Political Position

Junior Experiences a White House Internship


Photo attributed by Travis Christoff

Mandy Huynh, Reporter

1500 miles away from his family, junior Travis Christoff stood in Washington D.C as a page for the senator when President Donald Trump walked over to him to chat.

“The President talked to us for a little bit, he said ‘Y’all are doing a great job, I wish I had your job’, and it was really cool seeing him talk to us,” he said.

Christoff was surfing the web when he found Senator John Cornyn website. He saw a internship opportunity posted. The program allowed high school juniors to go work for the senate as a page and study in Washington D.C for five months.

Christoff arrived in D.C on September 1st, 2018. When he was there, he studied in a specialized school which only accommodated 35 students and four teachers. The school day started at 6:00 a.m and would go until 9:45 p.m. However, if the senate convened early then Christoff would head to work as a page. Some of his tasks are setting up the chamber for the senators, giving them water and preparing their materials. The work hours would vary; if it was the early shift he would get off at 6:00 p.m, if it was on the other shift then work continued until it ended. One day, Christoff went until 12:00 a.m.

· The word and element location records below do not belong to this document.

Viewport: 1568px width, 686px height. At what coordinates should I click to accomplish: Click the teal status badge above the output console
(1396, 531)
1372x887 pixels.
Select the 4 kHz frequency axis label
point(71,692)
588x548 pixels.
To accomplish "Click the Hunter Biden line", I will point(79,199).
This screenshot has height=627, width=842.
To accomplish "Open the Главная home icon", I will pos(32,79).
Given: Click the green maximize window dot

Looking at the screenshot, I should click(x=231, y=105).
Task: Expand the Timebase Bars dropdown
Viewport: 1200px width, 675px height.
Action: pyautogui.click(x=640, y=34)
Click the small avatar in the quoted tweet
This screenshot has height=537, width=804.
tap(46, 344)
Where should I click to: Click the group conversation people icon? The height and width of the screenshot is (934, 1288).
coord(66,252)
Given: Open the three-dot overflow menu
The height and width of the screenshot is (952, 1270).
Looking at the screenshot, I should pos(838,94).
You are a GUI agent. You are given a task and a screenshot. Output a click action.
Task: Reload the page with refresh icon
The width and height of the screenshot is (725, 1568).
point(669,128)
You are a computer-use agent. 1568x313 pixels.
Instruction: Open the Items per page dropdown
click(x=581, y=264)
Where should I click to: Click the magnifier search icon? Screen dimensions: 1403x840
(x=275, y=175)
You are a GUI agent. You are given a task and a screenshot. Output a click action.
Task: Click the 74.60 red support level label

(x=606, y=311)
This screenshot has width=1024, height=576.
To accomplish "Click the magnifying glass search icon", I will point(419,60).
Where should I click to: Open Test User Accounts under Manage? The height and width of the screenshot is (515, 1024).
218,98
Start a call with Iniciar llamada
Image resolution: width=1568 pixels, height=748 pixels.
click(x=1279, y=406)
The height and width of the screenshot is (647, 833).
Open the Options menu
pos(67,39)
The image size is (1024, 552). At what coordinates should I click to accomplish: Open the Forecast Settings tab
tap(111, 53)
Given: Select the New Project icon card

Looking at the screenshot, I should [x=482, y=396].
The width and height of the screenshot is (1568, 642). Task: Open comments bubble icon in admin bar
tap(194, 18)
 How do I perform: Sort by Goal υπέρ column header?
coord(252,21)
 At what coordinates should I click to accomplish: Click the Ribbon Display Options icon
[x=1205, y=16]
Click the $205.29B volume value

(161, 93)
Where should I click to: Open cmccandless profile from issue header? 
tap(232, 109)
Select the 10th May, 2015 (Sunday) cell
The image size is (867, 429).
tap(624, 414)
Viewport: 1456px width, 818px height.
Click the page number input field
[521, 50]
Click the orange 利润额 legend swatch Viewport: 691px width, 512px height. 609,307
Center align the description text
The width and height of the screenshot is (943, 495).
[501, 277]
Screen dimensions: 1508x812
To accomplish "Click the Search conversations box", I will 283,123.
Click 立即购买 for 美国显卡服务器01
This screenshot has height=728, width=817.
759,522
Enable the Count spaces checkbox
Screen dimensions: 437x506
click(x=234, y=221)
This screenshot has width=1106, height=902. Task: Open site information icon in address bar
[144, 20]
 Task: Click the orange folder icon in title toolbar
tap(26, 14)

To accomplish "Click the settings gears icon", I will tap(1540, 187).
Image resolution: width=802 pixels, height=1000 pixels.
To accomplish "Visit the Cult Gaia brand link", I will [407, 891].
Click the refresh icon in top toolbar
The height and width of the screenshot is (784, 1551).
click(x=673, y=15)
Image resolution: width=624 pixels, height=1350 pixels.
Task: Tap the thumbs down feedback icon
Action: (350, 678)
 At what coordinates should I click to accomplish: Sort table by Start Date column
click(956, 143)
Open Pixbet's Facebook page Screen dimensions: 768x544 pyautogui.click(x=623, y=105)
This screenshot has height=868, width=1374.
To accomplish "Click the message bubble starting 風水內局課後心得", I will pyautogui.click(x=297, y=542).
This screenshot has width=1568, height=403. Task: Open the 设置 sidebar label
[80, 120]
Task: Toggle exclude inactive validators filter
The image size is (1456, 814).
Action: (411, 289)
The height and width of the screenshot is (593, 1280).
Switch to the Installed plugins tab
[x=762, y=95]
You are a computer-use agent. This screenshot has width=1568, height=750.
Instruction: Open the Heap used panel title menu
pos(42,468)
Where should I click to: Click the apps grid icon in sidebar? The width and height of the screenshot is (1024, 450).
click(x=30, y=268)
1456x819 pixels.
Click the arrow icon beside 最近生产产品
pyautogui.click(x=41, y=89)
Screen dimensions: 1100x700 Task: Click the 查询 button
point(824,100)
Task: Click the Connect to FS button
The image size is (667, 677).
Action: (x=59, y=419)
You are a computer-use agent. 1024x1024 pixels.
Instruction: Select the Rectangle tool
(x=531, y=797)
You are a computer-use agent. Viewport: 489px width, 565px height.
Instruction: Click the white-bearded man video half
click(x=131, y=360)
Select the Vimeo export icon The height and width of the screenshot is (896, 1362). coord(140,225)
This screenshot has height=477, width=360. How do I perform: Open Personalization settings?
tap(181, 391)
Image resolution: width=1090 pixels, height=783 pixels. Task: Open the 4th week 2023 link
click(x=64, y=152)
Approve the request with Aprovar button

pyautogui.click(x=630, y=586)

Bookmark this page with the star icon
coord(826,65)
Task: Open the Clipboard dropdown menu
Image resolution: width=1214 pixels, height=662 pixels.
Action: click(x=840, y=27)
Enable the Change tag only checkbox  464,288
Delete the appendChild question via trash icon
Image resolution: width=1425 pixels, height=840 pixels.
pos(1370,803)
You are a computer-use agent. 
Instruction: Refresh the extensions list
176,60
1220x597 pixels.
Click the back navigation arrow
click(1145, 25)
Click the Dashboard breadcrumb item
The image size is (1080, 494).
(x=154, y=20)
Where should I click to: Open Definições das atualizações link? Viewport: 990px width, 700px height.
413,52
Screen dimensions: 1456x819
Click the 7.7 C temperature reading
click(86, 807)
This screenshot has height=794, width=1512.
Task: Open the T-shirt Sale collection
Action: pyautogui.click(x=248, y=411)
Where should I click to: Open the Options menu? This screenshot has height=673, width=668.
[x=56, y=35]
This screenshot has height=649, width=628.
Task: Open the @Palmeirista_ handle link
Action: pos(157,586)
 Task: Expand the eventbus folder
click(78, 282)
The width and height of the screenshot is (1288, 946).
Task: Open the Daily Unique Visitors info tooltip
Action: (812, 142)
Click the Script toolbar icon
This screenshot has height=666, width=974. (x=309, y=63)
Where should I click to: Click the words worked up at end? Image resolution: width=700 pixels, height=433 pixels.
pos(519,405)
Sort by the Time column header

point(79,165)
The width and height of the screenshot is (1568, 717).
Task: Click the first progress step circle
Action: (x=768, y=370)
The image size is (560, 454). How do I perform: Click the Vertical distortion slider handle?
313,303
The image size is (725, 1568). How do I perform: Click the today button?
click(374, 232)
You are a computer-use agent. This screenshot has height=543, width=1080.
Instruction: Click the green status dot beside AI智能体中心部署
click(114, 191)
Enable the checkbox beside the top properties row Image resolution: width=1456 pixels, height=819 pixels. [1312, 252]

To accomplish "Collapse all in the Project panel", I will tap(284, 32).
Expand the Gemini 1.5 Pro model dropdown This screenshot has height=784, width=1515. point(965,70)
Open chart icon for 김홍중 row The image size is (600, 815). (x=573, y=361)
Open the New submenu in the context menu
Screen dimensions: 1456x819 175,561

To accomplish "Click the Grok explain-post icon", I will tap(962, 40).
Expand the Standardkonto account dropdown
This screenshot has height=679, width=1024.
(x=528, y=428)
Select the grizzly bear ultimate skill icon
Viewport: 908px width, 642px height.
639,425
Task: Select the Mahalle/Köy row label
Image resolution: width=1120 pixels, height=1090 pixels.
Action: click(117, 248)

He experienced a lot of interesting events during the internship. For example the Brett Cavanough confirmation and the midterms elections. In December, Christoff attended President George H.W Bush’s lying in state ceremonies. Another event was the government shut down, he was there for 35 days. Eventually Christoff had to come home.     

After returning to Texas, he struggled with adjusting to the bigger clases here when he was so use to smaller classes in Washington. That is the hardest thing currently.

He learned a lot of things during that experience. Some people have the opinion that the government system is not effective. Christoff learned that the system does work, but he does it admit that it takes time. He also got to see something surprising.

“A lot of people think that they’re [government workers] mad at each other and hate each other, but they’re all best friends, so I learned to have faith in the system,” Christoff said.